Image 4a and 4b. With one of BC Engineering’s legacy CAD tools, modeling of this power plant feedwater heat exchanger took more than 400 hours (right image). InfiPoints extracted the relevant data in 19 minutes, leaving engineers with little more than minor cleanup work (left image).
“The pipe in that example cost $500 a foot, so buying the correct amount was a big concern for our customer,” notes Christiano. “The plant was so old and the pipe so corroded that they weren’t sure how much they would need. We went out, spent a couple days scanning the entire plant, and were quickly able to give them accurate numbers. Not only that, but we provided a 3-D model with all the valves, flanges, and fittings, as well as a 2-D pipe layout that they’d never had before.

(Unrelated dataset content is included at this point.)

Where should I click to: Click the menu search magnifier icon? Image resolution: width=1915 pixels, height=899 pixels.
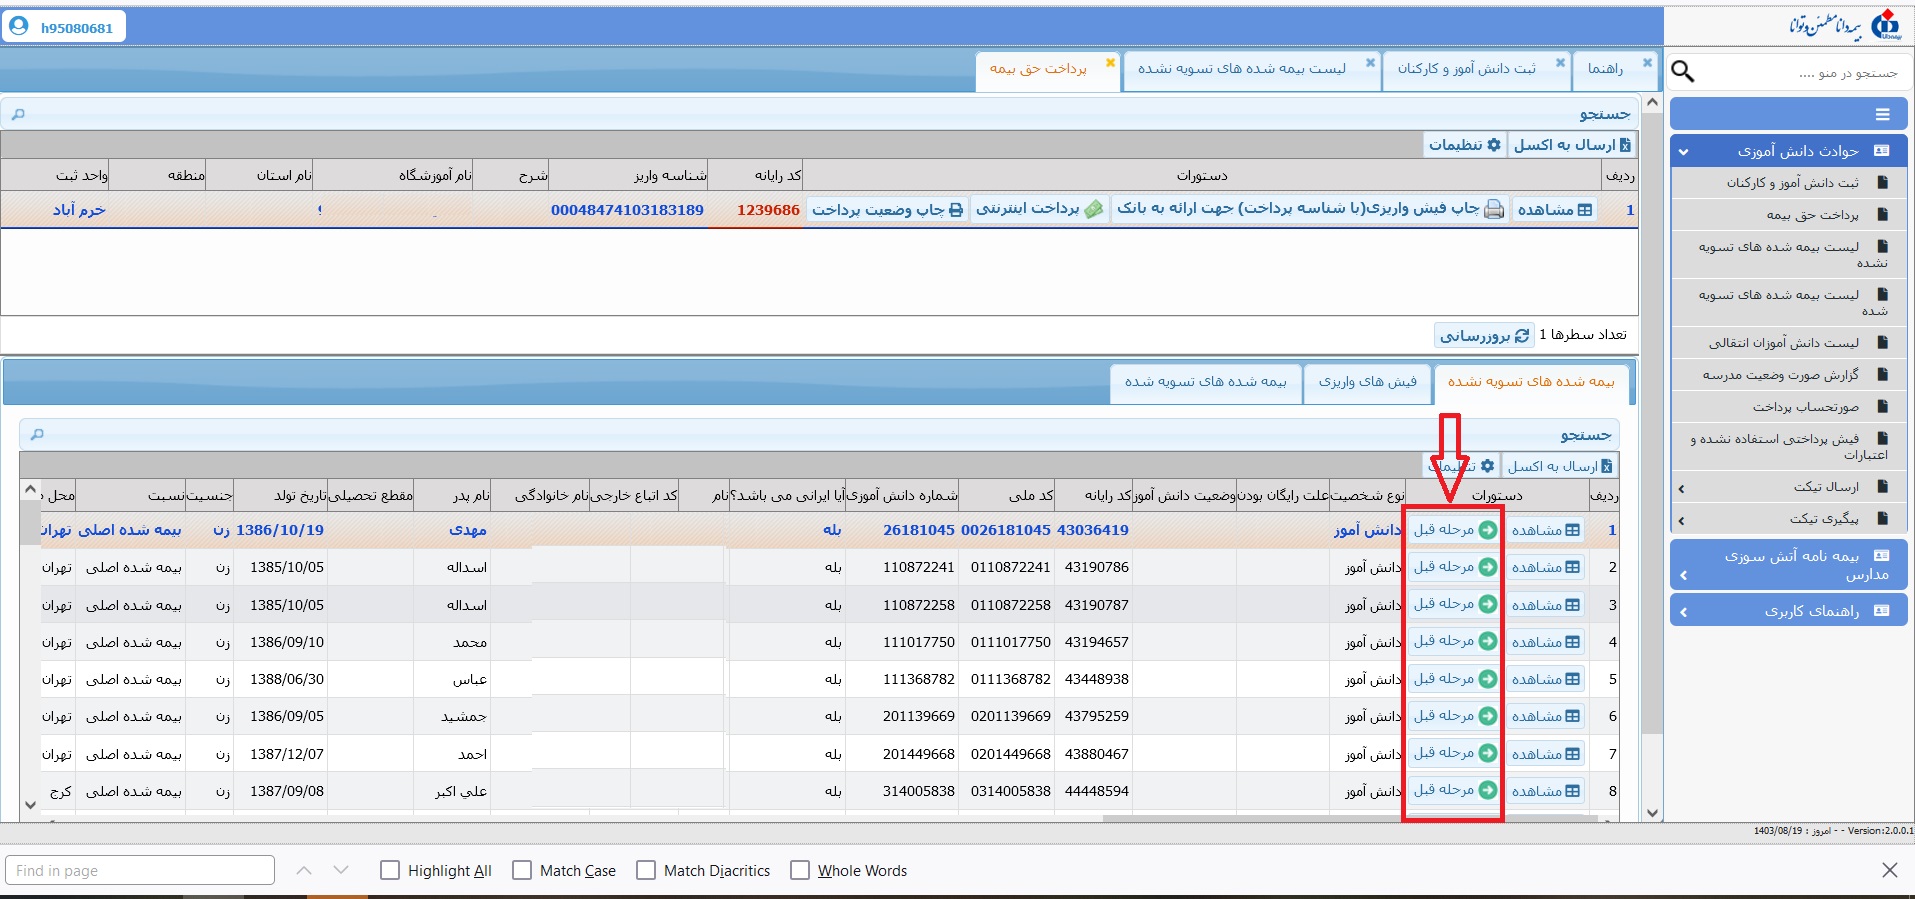[1683, 71]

They were quite pleased.”
Upsetting the Virtual Applecart
As mentioned earlier, InfiPoints has also allowed the team to drastically simplify their workflow. What were once six separate software packages are now two, and in some cases InfiPoints can do the entire job on its own. Considering the additional functionality, they’ve gained, BC Engineering estimates that an additional three software packages would have been needed to achieve the same functionality on the old system.
There’s also the IT aspect to consider. The company no longer must manage multiple software packages. Labor and software maintenance costs are reduced. Training time for each new release has fallen and is no longer a concern. And best of all, there are no more crashes.
“We save time, we save money, we can tackle bigger projects, we have a lot of extra capabilities, and we eliminated a huge number of headaches,” says Maddox. “For a while we were getting eight to ten crashes a day, no matter how much computer hardware you threw at the problem. That’s pretty awful for employee morale, never mind the lost productivity. If you’re doing BIM work like we are, you should definitely be using state-of-the-art software.”
Christiano agrees. “InfiPoints allows us to import from our scanning system, or from scans provided to us by others, without any additional tools. We can export to any number of CAD packages. We can do travel paths, and fly-through videography, and collaborate better with our customers. We were unable to do any of that before. All that, and there are no more surprises. When you’re in business for yourself, you must think long and hard before upsetting the apple cart, but this is one instance where I’m very glad I did.”